Cuando llegamos al valle de Andarax estábamos rendidos. Fue ese benevolente
cansancio el que me impidió recordar —lo cual hubiera sido aún más desgarrador— la
escena con mi tío Abu Abdalá. Pensé que el rey Fernando, en castigo por mi conquista de
entonces y por la posterior sublevación del “Zagal”, había designado Andarax como sede de
mi destierro, y centro del agreste señorío que se dignó adjudicarme.

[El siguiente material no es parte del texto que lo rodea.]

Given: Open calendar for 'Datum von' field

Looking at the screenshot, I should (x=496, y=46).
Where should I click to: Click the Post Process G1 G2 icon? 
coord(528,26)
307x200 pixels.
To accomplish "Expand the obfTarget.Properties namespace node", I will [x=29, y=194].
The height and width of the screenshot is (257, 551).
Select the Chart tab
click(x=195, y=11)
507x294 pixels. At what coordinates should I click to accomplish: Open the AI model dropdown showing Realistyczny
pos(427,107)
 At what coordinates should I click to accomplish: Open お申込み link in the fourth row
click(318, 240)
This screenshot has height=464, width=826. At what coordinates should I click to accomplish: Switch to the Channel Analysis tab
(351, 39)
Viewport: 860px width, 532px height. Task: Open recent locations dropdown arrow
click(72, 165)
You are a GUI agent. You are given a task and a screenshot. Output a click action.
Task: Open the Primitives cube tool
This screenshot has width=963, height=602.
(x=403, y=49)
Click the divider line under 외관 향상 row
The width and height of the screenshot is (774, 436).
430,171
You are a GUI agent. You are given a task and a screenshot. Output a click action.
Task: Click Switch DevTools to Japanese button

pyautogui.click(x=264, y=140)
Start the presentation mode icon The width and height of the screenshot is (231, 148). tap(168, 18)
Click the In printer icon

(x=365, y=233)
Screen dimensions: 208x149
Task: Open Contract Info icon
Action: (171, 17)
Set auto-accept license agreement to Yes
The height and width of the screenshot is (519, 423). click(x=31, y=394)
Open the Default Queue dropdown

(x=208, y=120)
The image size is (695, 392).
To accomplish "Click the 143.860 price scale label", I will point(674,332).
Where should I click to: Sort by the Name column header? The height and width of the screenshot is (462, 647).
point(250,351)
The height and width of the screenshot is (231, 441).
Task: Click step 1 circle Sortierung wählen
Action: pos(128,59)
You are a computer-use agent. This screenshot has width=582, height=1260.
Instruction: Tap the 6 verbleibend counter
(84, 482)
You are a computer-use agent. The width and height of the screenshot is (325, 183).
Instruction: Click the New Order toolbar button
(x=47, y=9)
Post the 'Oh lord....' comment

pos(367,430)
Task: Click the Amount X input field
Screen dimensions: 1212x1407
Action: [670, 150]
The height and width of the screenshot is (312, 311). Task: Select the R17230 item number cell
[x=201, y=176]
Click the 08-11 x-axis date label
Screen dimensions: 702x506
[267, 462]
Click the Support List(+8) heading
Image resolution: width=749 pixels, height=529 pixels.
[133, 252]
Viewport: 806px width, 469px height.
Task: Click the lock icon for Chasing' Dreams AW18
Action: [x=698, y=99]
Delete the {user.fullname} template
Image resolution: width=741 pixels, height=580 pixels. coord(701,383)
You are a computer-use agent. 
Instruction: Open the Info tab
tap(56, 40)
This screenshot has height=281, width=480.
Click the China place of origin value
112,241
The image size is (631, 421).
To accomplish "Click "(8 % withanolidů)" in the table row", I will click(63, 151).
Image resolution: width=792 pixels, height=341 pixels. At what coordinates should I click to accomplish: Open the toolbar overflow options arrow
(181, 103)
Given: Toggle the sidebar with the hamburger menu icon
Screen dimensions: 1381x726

Miré a mi alrededor como el preso que contempla su celda cuando le empujan a ella y
escucha rechinar tras él la reja. Serrijones sin gracia, bajo una llovizna, asistían nada
acogedores a nuestra aparición. La tierra se mostraba inculta y mustia por los vaivenes de la
guerra. Junto a la nava, una hondonada, y luego un lento ascenso. A la derecha se iniciaba
una sierra de matojos sombríos. En la rasa habían construido, y destruido, la alcazaba,
contra una suave ladera, frente a una cadena baja y agallonada de montes áridos que,
cuando el sol logró hacerse sitio entre la lluvia, se embelleció muy lentamente. El arco iris
abrió su precaria cola de pavo real en medio de los cielos. Miré a Moraima, y ella me miraba.
Una bandada de torcaces giró arriba en el aire... ¿Lo que nos restara de vida lo tendríamos
que vivir aquí?
‘Por el momento, ésta es mi casa’, me dije.
Mi madre, antes de entrar en la alcazaba, detuvo en mí sus ojos, secos y muy duros.
Las mujeres lloraban; los cortesanos que me habían seguido empezaban acaso a
arrepentirse; la servidumbre se había arrepentido hacía ya mucho.
Moraima me aguardó para entrar a mi lado.
—Ahora yo soy tu reino: ¿qué importa lo demás? —me dijo con ternura.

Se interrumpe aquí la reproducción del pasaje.